I can understand the "need" to hide things so customers don't break them. However, moving/hiding them just alienates the community. If you had 100% feature parity with the underlying virsh commands, fine, but you don't. I understand that if i break something it's on me. any sysadmin worth his salt understands that. I was just looking for a way to enable hardware virtualization on my VM's.
Unfortunately, a decade of experience teaches that "I understand that if i break something it's on me" is not universally accepted. Were it universally accepted, then you would perhaps be correct.

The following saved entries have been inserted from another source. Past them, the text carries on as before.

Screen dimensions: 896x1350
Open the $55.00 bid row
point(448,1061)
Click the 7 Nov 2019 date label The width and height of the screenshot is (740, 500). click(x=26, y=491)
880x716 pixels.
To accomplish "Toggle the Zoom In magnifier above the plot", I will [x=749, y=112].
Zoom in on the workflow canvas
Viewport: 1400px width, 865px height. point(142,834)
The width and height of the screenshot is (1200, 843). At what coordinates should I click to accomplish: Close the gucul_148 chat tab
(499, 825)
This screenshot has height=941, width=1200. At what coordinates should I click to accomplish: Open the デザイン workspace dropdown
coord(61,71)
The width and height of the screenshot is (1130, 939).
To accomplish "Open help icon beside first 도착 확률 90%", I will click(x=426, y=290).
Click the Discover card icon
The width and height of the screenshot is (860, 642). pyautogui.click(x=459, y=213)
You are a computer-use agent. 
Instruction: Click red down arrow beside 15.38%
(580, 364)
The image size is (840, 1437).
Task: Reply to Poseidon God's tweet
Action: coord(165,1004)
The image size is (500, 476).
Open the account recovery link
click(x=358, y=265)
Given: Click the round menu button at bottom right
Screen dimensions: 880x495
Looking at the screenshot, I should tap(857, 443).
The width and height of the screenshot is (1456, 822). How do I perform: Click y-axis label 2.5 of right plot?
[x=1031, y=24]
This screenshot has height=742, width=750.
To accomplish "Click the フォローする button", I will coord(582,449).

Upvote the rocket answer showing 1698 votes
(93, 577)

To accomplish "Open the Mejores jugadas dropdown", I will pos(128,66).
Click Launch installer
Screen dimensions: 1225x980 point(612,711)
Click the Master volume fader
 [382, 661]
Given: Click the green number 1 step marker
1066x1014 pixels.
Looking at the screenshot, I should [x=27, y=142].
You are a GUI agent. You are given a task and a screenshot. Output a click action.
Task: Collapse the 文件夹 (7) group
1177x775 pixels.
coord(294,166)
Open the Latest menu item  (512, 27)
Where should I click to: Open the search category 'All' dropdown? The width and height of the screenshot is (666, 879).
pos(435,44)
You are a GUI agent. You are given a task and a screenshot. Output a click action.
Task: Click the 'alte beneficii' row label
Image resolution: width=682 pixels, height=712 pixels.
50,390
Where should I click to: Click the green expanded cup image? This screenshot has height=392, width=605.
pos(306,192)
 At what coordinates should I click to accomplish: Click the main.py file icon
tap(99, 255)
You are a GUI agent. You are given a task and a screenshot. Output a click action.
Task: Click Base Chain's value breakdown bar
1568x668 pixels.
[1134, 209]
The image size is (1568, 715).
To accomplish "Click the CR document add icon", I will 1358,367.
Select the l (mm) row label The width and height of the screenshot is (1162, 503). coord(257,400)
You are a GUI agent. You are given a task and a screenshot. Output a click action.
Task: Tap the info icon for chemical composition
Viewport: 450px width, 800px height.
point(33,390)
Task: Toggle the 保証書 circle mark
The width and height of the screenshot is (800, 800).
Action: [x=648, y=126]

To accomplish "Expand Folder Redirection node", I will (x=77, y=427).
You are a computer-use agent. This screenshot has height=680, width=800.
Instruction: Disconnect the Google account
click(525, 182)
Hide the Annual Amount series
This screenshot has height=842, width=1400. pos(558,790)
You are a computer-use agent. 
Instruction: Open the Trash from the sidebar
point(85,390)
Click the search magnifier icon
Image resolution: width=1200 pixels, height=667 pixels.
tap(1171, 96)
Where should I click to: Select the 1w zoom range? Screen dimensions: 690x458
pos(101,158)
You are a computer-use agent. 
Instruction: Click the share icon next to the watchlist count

As it stands, people often conveniently forget to mention the things that they've done which they don't feel should be relevant, but in fact are relevant, and speaking as someone who often ends up supporting this kind of thing on the forums, it can be very annoying. I'm just another random community member, and it can be a real waste of time when someone does this.
Part of the purpose of FreeNAS/TrueNAS is to act as an appliance, which means, you're not supposed to be tinkering under the hood. I'm really glad that you said that "I understand that if i break something it's on me", as it suggests you get that general point, but the flip side to that is that there's no obligation by the developers to give you an environment that you are used to or that works the way you want it to. Part of this should also be taking the environment as it is offered, and when you find that they've used pentalobe screws, you understand that to be a form of discouraging casual misadventures. No one's stopping you from doing what you need, it's just that you do actually have to work at it a bit.